Yes, I too was shocked to see Dracut High scouts, holding clipboards and wearing Middie gear, while scouting the game standing right on the sideline.
I guess it’s legal, but is it ethical?
Interesting take from Central hoop coach Rick Nault when I brought up the anti-Central sentiment and a potential move afoot to jettison the Raiders from the MVC.
First off, Nault spoke the obvious. Central has too many supporters in high places.
Second, and he’s right, without Central the league becomes just another league. Like ‘em or hate ‘em, Central gives the league a certain cache, kind of like Ric Flair gave the NWA in the 1980s and 90s.
Woo!
Finally, Nault sent a warning shot, “You can tell all the MVC coaches, if they kick us out, don’t even call me for non-league games, because I’m not playing you.”
So Methuen, Lawrence, Andover and Lowell would all be kissing a giant rival goodbye.

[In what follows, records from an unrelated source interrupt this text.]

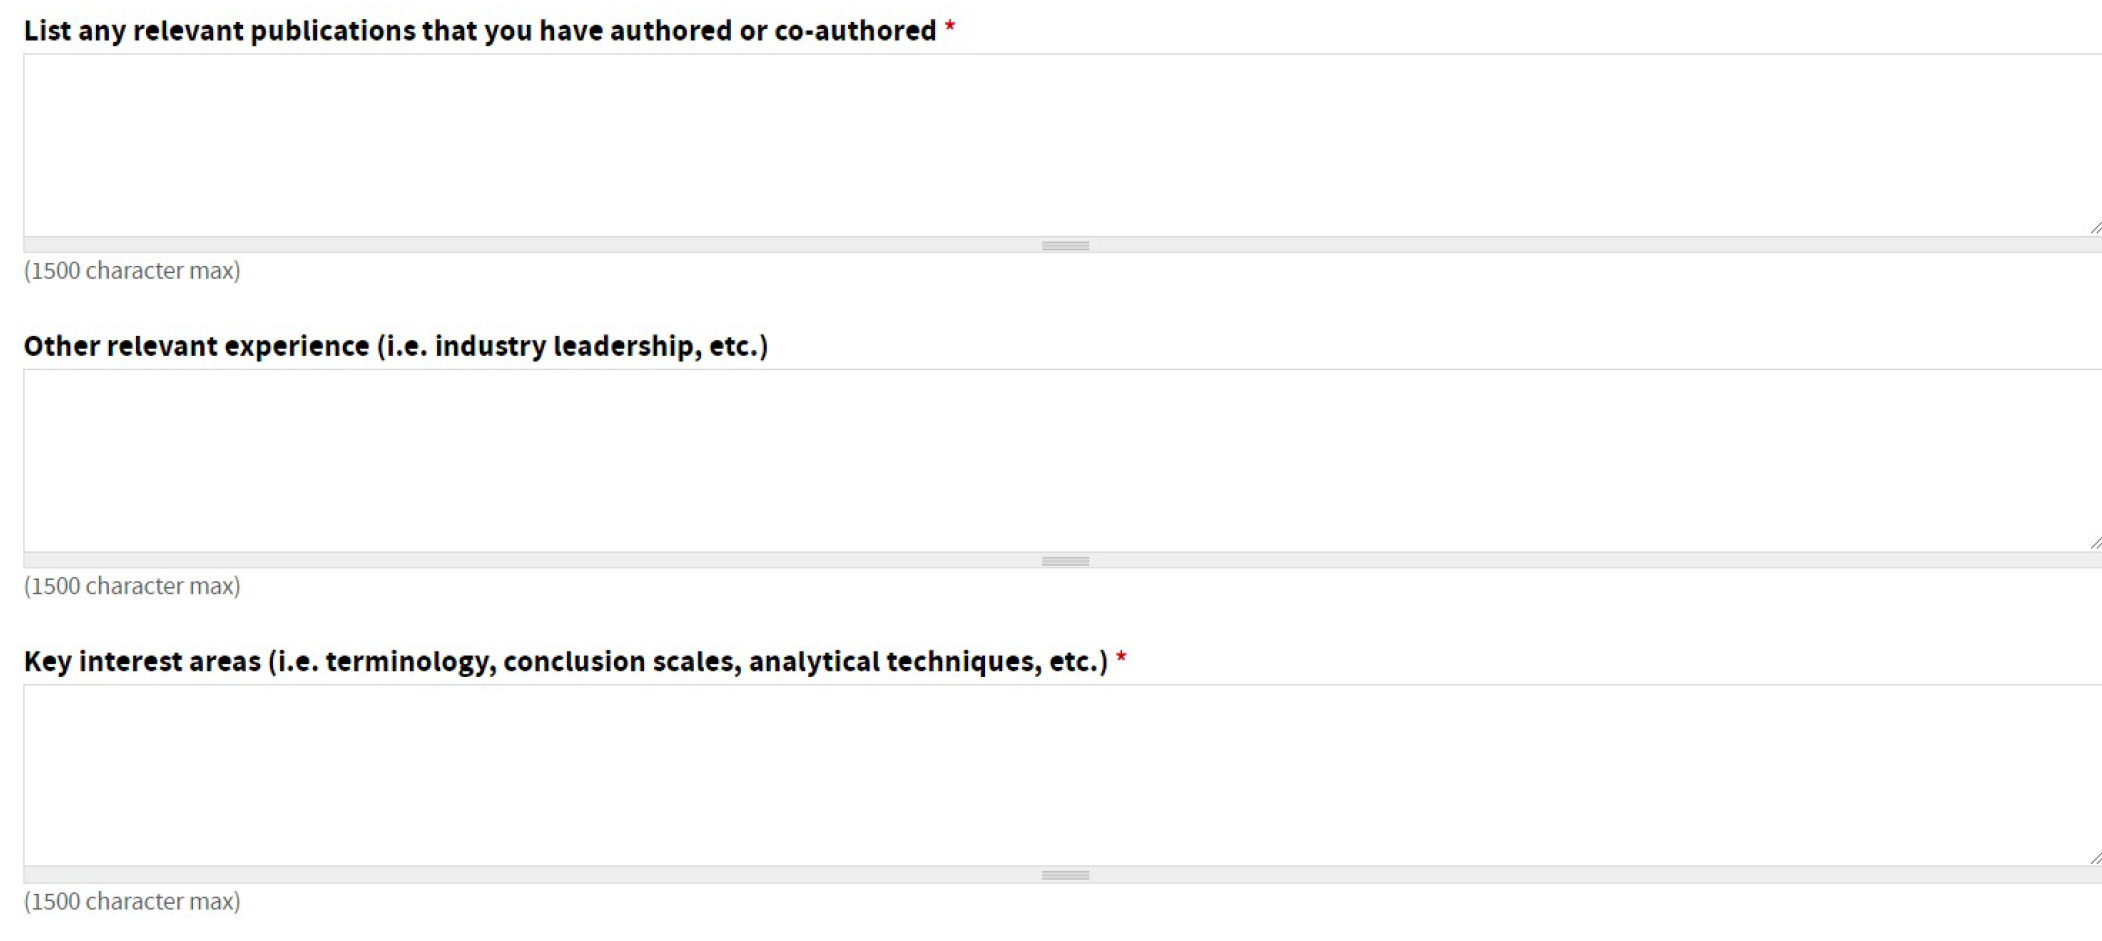Click the character max hint under Key interest areas
Viewport: 2102px width, 941px height.
pyautogui.click(x=132, y=902)
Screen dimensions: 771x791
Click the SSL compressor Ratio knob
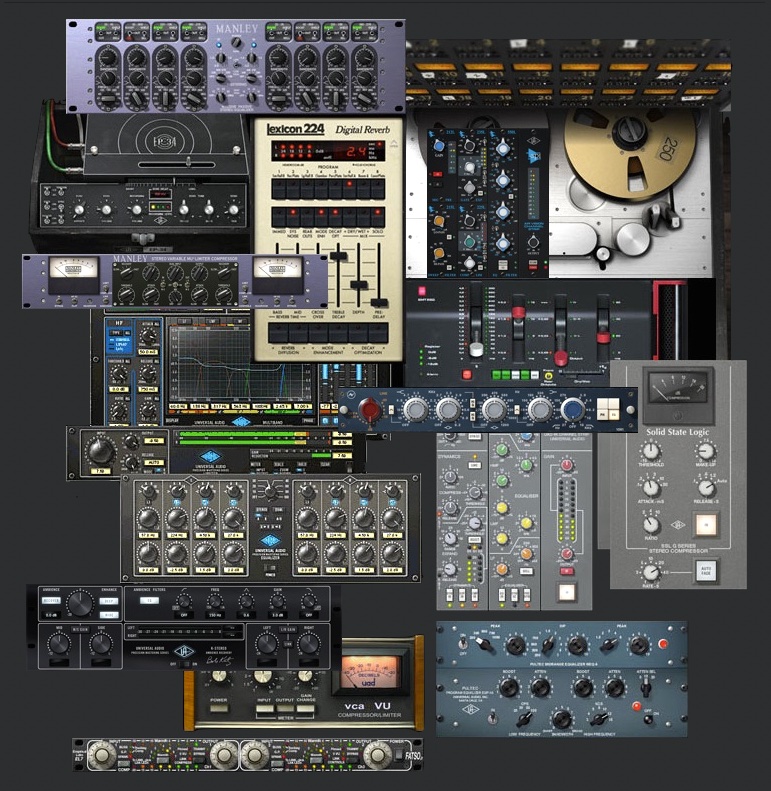coord(652,523)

Baseball coach Marc Pelletier would not commit to that pledge, but he did show some unity with Nault, high-fiving him when the last statement was made.

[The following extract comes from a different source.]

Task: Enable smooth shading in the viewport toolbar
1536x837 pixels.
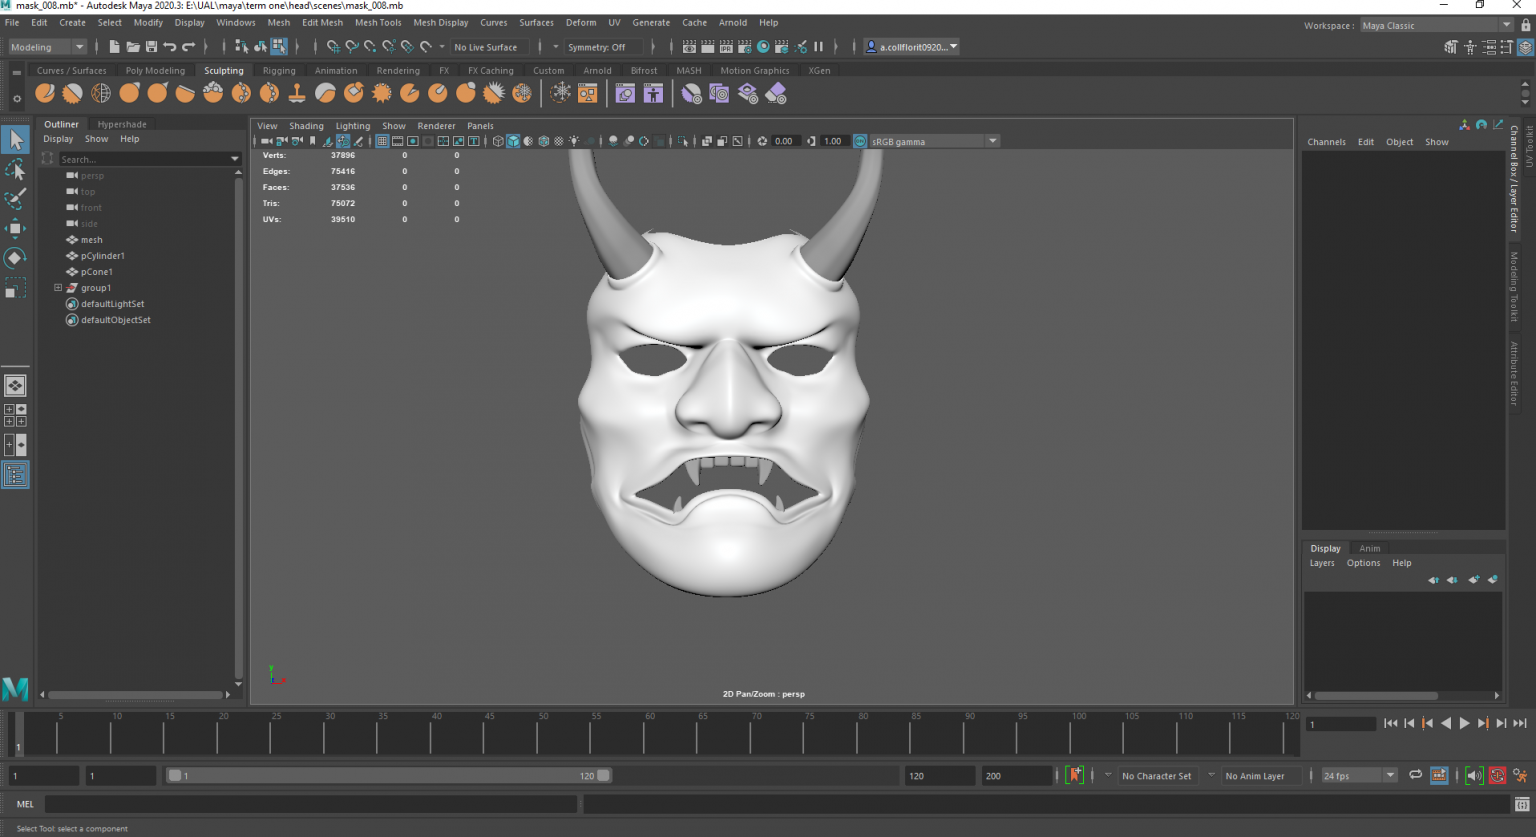Action: click(514, 141)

Can I vent once more on the Ranger unis?
The Royal blue is nice, but it needs help. I can remember an old Methuen High hockey jersey I once “found” up at the rink. I loved that jersey, it was Royal, with just a touch of gold.
Royal and White craves a third color … gold, black, silver, something to make it pop. I think of how good Florida’s Nike royal stands out with the orange.
Seriously, coach Graham, you now have a first-class program. The time has come to look like it. Give me a call some time and I can help you out with some design tips to make the Rangers really pop.
Elsewhere, a gritty effort by the Knights of NA, knocking off Wilmington.
A former nose guard/punter in my day, I get a kick out of the king size kickers. And man, 250-plus pounders Dan Cormier at Methuen and Dylan Lurvey for North Andover, have gotten the job done.
Can anyone North of the border please explain this: Manchester Central 45, Salem 7????
I’m dumbfounded by that result.
Best of luck to Kevin Bradley and the Whittier Tech Wildcats Saturday at Manchester Essex in what should be a war. You know, I thought about all you people pounding for putting KB’s Kitties in my Fantastic Four this week.
Folks, they are undefeated. And if they played on a neutral field, I’d like their chances against NA, Lawrence, Londonderry and Andver. I really would.
Wish I could be there today, but it is Breeders Cup Saturday you know.
OK, enough for one night.
Awesome job, Methuen and Central. If you were there, you understand how special this one was.